Free Trade Agreements need to recognise vital role of Financial Cooperatives in development of emerging market economies
FTAs must make special provisions recognising the distinction between cooperatives and other financial institutions
Emerging markets are gaining ever more share of the global economy and by 2050 will contribute two-thirds of global output. However, Free Trade Agreements (FTAs) are not designed to meet the needs of emerging market economies or smaller financial institutions and have yet to make special provisions for financial cooperatives, says a paper just published by PwC.
The paper ‘Boosting Access to Finance: Ensuring free trade agreements recognise cooperatives’, comes ahead of a gathering of world leaders at the third International Conference on Financing for Development in Addis Ababa on 13-16 July, to launch a renewed and strengthened global partnership for financing people-centred sustainable development.
PwC’s paper asserts that FTAs should make special provisions for cooperative financial institutions in recognition of the distinctive benefits they can provide for emerging economies, especially within the under-financed agricultural and small business sectors.
Dr Anna Jerzewska, Senior Associate, Customs and International Trade, PwC, said:
“FTAs can boost the development of Financial Services (FS) markets within emerging economies. However, they fall short of distinguishing between financial cooperatives and other financial institutions and thereby, do not maximise on the potential benefits of the cooperative model.”

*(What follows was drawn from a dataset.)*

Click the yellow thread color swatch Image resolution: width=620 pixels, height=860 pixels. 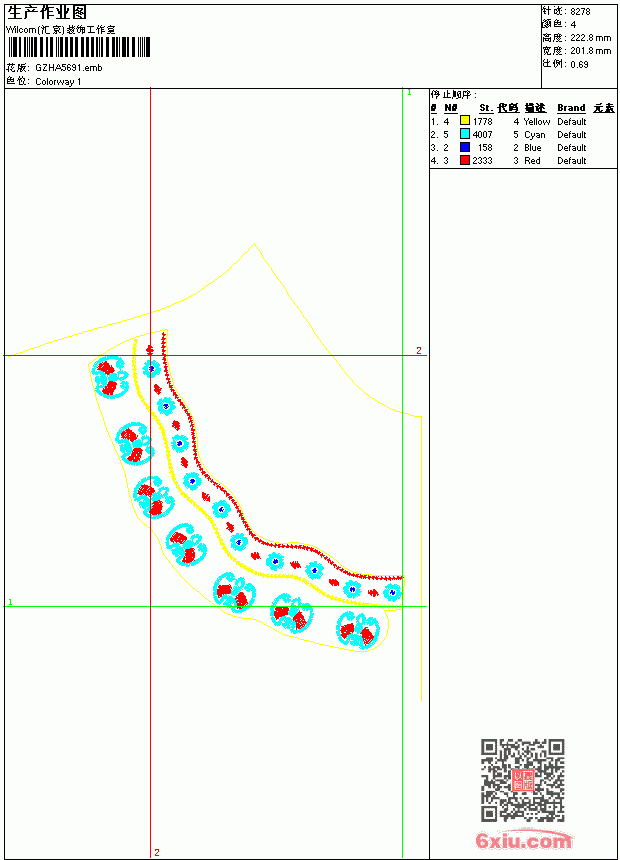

The potential advantages of the financial cooperative model within communities with limited financial resources or FS development, include the high level of responsiveness to local needs, the recirculation of profits and the opportunity to build a strong local skills base.

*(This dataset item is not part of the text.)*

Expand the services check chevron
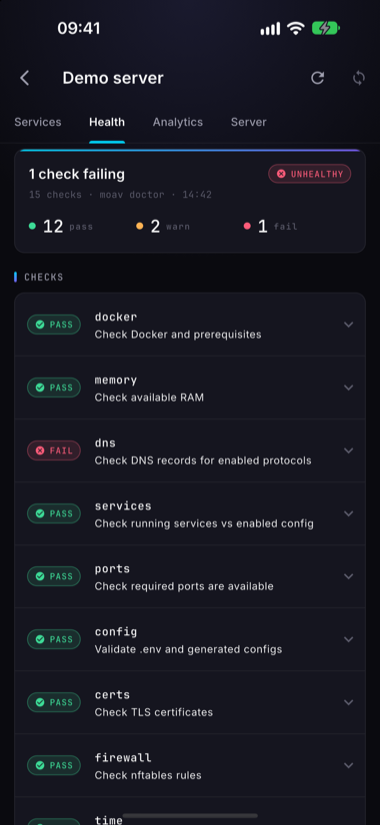Screen dimensions: 380x825 point(348,514)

However, when it comes to opening up market access, lobbying all too often favours large FS groups whose primary focus tends to be wealthier and more profitable clients, rather than providing credit to farmers and small firms.
Signed in June 2015, PwC’s paper makes reference to the eventual Africa-wide Tripartite FTA (TFTA) linking the Common Market for Eastern and Southern Africa, the East African Community and Southern African Development Community. It covers over 600 million people and an estimated US $1 trillion in trade.

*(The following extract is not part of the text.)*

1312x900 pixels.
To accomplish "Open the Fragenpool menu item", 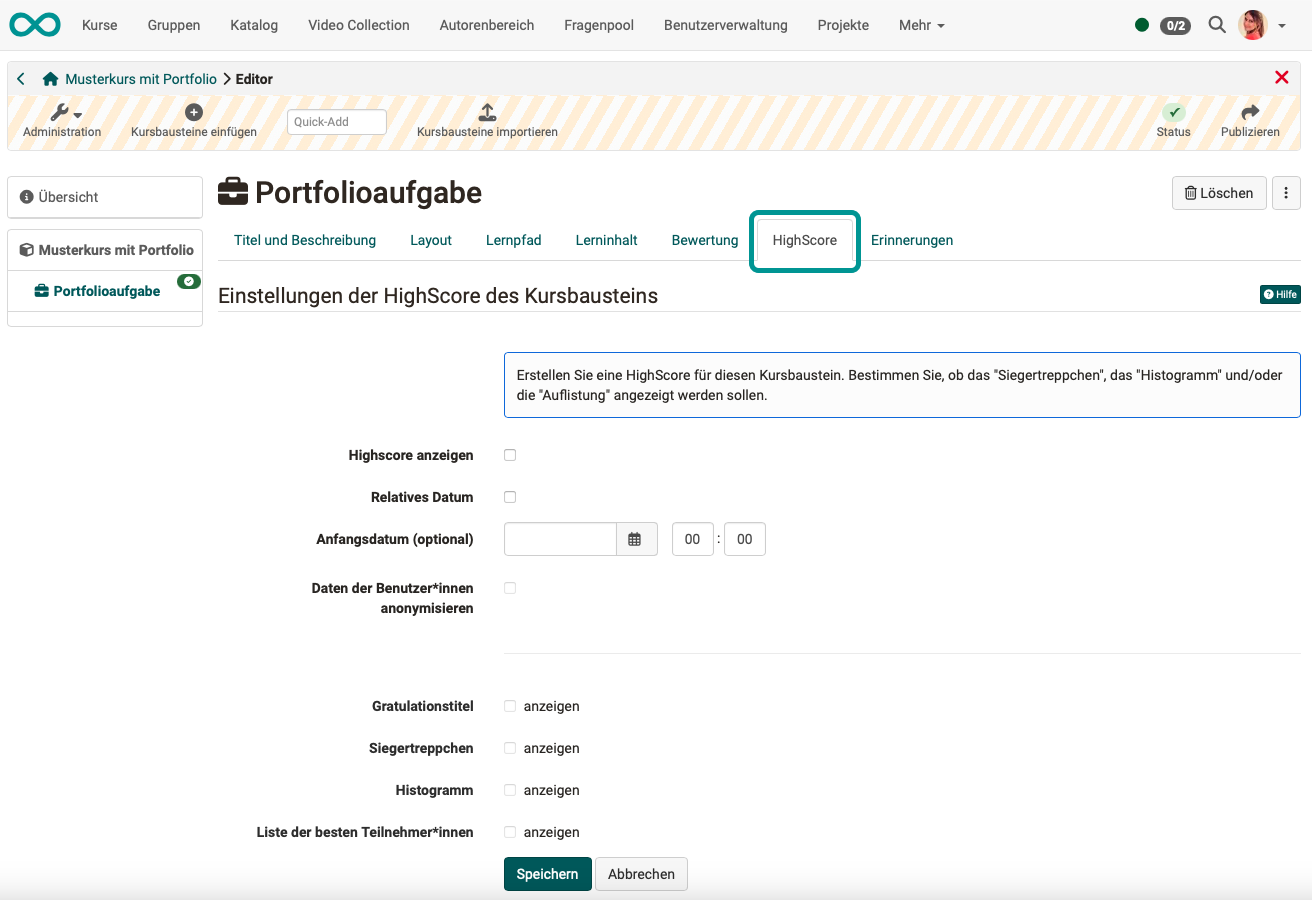I will pyautogui.click(x=598, y=25).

In principle, the deal liberalises trade in goods and services and addresses other trade-related issues. In practice, however, investment services and trade-related measures will wait to be covered in the second phase of negotiations. This, says PwC, presents an opportunity to look at FTA models and the place of cooperative financial institutions within them.
According to PwC, agriculture and SMEs are natural markets for cooperative financial institutions, citing the fact they are socially responsible, serve local communities, return profits to depositors, are more stable during financial crises and bring the unbanked in to the financial system, as just some of their many attributes in this regard.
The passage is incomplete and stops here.